▸ **TASK STATEMENT**: Copy each record below exactly, please, and leave its pictures out.

<<<<

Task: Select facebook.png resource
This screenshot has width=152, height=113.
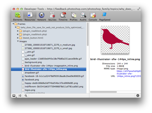Action: (32, 79)
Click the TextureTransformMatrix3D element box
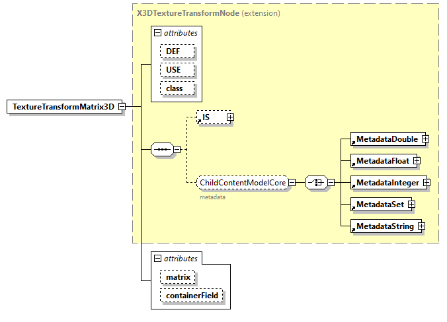Viewport: 447px width, 322px height. click(64, 107)
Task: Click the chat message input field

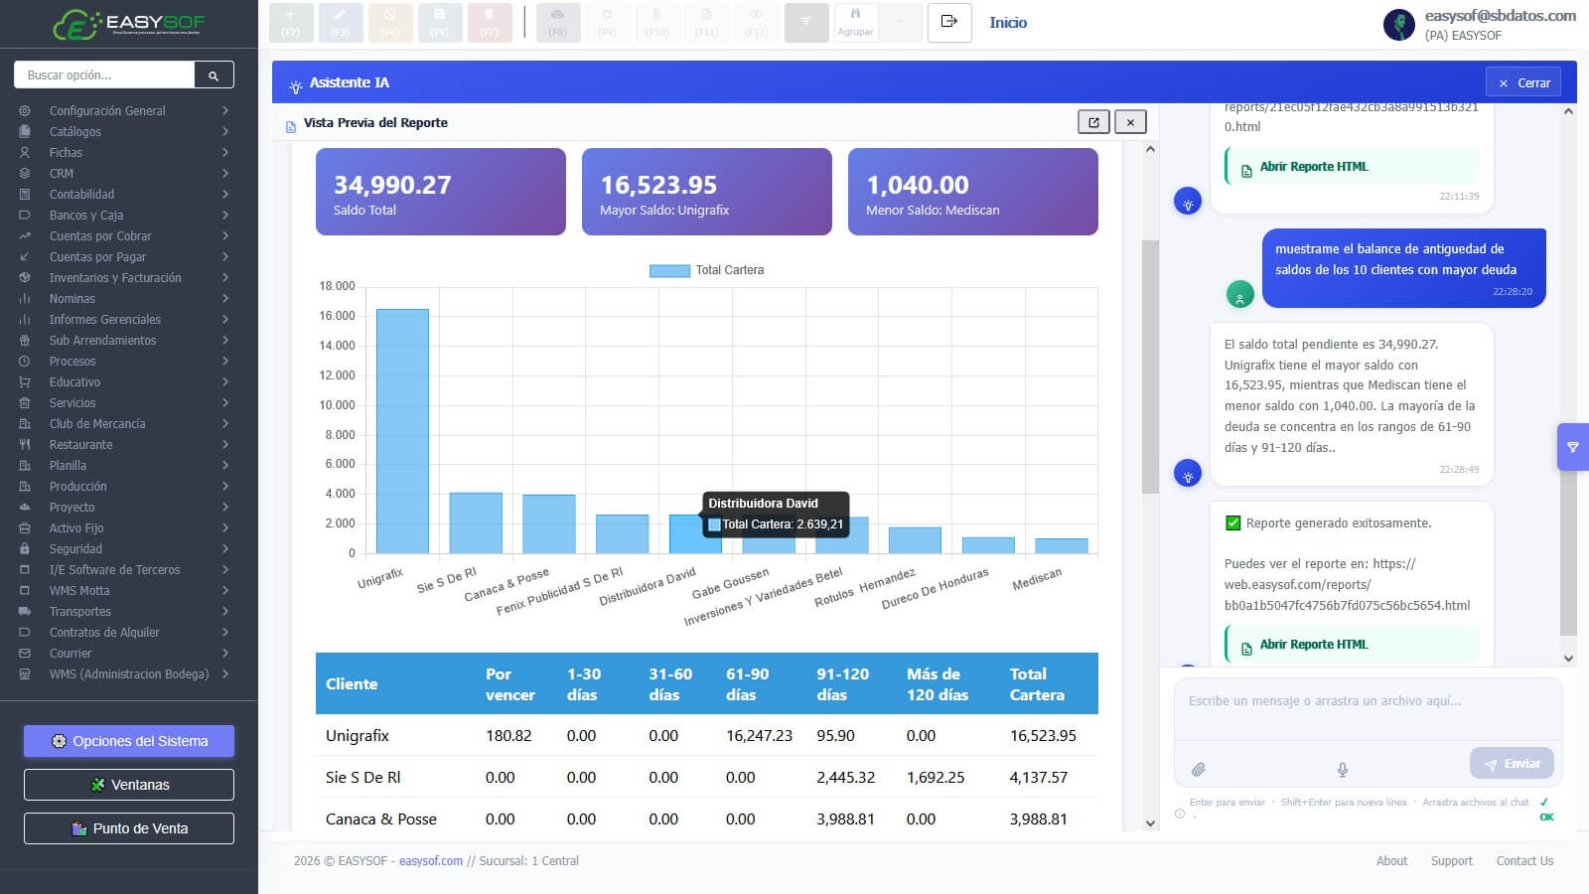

>>>>

▸ **RESULT FOR THIS EXERCISE**:
Task: Select facebook.png resource
This screenshot has width=152, height=113.
Action: (32, 79)
Click the TextureTransformMatrix3D element box
Viewport: 447px width, 322px height. click(64, 107)
Task: Click the chat message input field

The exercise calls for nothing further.